R. Dana Russell was born in Pomona, California in 1906. He entered Pomona College in 1923. In his junior year, he took geology under A.O. Woodford and knew he had found his profession. In 1927 he entered graduate school at Berkeley. Dana mapped and described Pliocene sediments in the Sacramento Valley for his doctoral dissertation. He named and described a unit near the base of the sequence as the Nomlaki Tuff. He correctly interpreted it as a glowing avalanche deposit. He was among the first to recognize what later became known as welded tuffs.

In 1931, he joined the geology department at Louisiana State University in Baton Rouge. He established his scientific reputation with studies of modern sediments of the Mississippi River. During these years, Dana conducted his pioneering studies of the mineralogy, size, roundness and shape of the modern sands of the Mississippi.

In 1942, Dana joined the University of California Division of War Research in San Diego. After the war, the UCDWR shifted to what became the Navy Electronics Laboratory, and in 1947 Dana participated as a marine geologist in scientific resurvey of the atomic bomb test site on the Pacific island of Bikini.

In 1955, Marathon Oil Company hired Dana to build a geologic research group.
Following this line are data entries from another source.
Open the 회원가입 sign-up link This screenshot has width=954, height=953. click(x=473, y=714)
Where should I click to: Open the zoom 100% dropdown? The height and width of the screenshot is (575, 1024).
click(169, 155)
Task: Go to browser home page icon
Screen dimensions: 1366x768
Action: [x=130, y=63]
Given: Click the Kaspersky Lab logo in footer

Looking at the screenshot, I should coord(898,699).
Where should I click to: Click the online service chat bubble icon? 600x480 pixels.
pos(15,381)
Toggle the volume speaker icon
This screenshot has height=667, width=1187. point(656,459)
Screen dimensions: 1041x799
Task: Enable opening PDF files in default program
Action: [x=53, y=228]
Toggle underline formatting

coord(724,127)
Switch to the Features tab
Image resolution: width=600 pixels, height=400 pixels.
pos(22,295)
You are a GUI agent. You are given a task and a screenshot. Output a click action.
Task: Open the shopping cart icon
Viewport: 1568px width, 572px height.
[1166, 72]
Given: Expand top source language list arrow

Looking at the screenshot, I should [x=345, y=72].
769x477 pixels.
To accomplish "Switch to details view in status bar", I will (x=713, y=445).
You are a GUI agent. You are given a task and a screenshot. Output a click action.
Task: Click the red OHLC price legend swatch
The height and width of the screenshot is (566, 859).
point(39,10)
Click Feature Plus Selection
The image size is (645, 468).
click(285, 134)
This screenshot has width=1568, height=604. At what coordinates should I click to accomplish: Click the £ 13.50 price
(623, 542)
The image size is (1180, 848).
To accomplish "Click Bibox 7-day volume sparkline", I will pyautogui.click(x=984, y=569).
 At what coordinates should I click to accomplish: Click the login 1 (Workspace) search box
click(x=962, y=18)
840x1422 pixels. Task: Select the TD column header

The emphasis during the Russell years was on organic geochemistry and on the interpretation of carbonate and detrital sediments. This research was for application to reservoir geology and enhanced oil recovery, as well as to exploration. In 1963, he was promoted to associate director for exploration research where he was responsible for geophysics and logging research, as well as geologic research. He remained in this position until his retirement in 1970. He was a strong and influential advocate of sedimentological research in both industry and in academia.

In personal terms, the most important event of those years was his marriage in 1933 to Mary Flower Pugh of Bayou Lafourche, Louisiana. In 1977, Dana and Mary Flower moved to Santa Rosa, California, to be near their daughter, Nancy, and son, Rick, and their eight grandchildren.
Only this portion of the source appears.